→ **Try it**
Within the entries below, find each line containing the word "株式会社エストは" and copy it.
_ _ _ _ _
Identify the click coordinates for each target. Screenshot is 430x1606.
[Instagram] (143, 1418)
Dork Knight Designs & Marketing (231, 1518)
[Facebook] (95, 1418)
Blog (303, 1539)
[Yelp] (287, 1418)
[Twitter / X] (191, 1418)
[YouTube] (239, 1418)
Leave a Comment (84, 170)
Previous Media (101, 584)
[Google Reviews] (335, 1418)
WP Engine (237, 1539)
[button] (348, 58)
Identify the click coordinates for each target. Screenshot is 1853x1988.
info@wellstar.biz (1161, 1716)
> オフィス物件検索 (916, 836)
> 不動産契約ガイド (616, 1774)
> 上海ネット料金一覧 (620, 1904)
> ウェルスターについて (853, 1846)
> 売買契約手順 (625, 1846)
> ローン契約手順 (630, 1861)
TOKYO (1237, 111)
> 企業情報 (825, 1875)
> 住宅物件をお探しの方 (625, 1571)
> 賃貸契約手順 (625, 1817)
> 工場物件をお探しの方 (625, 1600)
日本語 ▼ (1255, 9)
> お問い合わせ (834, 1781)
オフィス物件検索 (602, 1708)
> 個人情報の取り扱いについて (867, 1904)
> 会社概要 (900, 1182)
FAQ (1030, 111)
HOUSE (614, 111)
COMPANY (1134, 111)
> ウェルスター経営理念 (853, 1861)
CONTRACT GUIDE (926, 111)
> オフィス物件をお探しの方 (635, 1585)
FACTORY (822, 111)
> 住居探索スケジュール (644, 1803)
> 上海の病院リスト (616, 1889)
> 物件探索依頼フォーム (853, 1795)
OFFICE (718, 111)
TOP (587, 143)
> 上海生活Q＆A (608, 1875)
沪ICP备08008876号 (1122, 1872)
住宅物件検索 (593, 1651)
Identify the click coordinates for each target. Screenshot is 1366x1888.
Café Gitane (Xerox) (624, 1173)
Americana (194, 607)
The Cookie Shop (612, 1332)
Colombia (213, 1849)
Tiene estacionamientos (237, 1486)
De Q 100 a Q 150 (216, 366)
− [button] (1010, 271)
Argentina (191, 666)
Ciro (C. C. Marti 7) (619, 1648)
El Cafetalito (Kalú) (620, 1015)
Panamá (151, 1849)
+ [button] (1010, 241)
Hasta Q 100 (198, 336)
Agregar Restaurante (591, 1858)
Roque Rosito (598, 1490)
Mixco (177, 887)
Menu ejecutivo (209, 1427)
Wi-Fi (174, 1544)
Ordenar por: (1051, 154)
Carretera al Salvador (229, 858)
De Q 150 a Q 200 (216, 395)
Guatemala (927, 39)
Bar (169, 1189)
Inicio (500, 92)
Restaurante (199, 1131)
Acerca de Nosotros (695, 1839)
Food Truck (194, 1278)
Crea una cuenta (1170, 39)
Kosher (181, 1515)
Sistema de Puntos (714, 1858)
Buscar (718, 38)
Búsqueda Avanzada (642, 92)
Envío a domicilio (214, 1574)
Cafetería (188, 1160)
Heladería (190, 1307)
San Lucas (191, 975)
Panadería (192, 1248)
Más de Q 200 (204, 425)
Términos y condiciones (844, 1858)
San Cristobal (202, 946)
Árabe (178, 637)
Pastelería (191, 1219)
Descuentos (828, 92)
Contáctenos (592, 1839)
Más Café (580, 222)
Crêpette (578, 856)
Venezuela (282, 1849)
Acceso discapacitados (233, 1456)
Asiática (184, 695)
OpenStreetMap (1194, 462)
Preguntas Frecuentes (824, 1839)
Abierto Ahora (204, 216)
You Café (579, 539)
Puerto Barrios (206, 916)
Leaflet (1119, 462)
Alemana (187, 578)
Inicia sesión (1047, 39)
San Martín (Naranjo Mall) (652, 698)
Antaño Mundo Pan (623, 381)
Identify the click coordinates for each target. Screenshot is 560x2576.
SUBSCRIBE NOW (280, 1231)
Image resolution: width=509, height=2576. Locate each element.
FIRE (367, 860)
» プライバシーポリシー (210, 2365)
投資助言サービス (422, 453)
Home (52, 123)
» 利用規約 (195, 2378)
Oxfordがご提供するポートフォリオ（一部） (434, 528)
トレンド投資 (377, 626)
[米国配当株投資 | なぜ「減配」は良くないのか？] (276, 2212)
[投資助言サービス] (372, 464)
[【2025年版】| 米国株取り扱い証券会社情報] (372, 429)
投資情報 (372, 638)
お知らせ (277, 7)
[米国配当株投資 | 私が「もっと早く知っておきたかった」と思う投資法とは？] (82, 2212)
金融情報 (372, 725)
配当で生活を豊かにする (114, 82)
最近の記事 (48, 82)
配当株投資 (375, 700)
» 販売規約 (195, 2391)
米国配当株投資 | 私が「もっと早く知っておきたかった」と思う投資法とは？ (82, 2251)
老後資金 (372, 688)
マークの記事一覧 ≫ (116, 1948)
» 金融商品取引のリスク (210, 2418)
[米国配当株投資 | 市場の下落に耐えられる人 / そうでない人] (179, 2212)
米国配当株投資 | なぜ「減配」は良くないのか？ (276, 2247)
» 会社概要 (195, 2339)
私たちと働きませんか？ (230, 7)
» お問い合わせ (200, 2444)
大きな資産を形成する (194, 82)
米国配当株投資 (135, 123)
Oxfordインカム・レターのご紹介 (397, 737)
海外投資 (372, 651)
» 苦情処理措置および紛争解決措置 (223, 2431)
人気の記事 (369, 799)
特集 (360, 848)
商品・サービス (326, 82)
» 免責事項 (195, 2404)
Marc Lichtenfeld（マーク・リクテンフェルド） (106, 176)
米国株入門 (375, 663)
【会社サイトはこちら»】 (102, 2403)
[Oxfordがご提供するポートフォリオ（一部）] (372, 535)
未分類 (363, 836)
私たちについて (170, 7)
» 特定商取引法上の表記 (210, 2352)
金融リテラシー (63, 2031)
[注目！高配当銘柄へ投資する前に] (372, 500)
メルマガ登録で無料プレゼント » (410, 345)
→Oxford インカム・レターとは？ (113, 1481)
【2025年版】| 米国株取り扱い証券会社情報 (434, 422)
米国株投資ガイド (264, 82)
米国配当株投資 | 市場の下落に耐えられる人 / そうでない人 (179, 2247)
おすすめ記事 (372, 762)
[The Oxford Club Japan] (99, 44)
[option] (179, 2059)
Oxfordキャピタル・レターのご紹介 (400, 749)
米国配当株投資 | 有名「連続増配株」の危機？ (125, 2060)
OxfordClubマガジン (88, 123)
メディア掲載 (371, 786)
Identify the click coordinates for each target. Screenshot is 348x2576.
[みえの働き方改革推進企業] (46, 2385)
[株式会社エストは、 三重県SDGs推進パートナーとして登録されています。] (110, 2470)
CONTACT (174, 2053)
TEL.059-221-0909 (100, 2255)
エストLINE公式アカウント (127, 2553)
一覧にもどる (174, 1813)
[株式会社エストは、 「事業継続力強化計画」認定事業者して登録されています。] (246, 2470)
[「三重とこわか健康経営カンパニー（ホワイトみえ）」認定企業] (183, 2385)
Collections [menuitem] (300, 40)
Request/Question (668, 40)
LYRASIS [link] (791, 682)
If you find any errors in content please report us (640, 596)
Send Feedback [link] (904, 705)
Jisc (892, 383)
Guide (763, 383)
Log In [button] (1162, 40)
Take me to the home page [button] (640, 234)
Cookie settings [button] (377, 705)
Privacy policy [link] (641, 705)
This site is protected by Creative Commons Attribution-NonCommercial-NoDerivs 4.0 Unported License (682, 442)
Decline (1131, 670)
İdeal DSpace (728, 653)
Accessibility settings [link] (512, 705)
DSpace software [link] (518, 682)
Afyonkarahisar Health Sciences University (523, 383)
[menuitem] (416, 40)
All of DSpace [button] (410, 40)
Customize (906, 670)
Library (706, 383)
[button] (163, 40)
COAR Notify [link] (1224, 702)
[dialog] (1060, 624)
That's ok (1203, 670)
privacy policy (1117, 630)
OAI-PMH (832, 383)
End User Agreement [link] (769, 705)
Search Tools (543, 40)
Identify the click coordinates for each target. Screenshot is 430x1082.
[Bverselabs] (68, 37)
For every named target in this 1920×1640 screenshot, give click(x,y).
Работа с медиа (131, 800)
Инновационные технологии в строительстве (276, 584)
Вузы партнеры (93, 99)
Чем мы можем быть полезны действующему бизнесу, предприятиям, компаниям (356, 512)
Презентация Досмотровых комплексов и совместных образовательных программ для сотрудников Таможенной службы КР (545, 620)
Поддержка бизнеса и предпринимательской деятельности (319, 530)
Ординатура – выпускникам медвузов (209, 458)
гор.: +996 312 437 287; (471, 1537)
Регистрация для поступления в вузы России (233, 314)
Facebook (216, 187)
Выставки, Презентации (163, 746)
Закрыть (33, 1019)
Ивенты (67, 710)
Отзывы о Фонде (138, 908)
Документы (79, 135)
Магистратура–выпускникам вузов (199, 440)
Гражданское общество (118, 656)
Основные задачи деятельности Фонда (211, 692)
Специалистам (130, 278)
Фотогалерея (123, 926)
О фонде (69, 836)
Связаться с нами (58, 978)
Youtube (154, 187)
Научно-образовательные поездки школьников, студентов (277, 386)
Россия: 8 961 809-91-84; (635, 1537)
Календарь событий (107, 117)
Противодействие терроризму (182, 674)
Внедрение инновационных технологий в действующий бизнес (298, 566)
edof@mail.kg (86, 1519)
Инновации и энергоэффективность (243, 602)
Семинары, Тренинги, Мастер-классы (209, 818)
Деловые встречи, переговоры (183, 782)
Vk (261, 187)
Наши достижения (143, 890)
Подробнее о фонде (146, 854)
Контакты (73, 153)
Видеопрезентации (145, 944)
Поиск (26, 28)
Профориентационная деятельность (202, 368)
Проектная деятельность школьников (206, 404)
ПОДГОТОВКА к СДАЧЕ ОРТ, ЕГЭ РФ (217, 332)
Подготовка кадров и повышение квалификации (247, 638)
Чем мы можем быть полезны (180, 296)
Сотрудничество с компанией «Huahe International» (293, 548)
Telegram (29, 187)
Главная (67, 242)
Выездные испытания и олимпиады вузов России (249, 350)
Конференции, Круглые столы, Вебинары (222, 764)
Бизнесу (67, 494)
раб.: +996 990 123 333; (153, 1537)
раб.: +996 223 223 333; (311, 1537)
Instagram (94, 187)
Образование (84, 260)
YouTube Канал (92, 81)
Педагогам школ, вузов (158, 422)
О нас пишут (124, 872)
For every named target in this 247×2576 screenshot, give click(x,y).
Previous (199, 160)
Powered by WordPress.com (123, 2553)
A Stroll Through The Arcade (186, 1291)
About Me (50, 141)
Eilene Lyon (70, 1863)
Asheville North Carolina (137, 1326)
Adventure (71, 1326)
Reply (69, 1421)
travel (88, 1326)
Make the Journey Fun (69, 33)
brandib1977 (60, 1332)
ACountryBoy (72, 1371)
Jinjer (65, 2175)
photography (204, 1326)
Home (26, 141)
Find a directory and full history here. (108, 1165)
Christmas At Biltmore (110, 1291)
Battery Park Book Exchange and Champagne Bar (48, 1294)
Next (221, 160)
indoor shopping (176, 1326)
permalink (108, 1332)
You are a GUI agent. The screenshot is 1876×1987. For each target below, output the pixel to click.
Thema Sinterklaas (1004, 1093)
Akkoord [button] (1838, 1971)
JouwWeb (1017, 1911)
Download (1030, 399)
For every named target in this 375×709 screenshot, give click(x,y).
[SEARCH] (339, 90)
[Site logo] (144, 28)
_ _ _ _ _
→ **Answer**
[株式会社エストは、 三重県SDGs推進パートナーとして登録されています。] (110, 2470)
[株式会社エストは、 「事業継続力強化計画」認定事業者して登録されています。] (246, 2470)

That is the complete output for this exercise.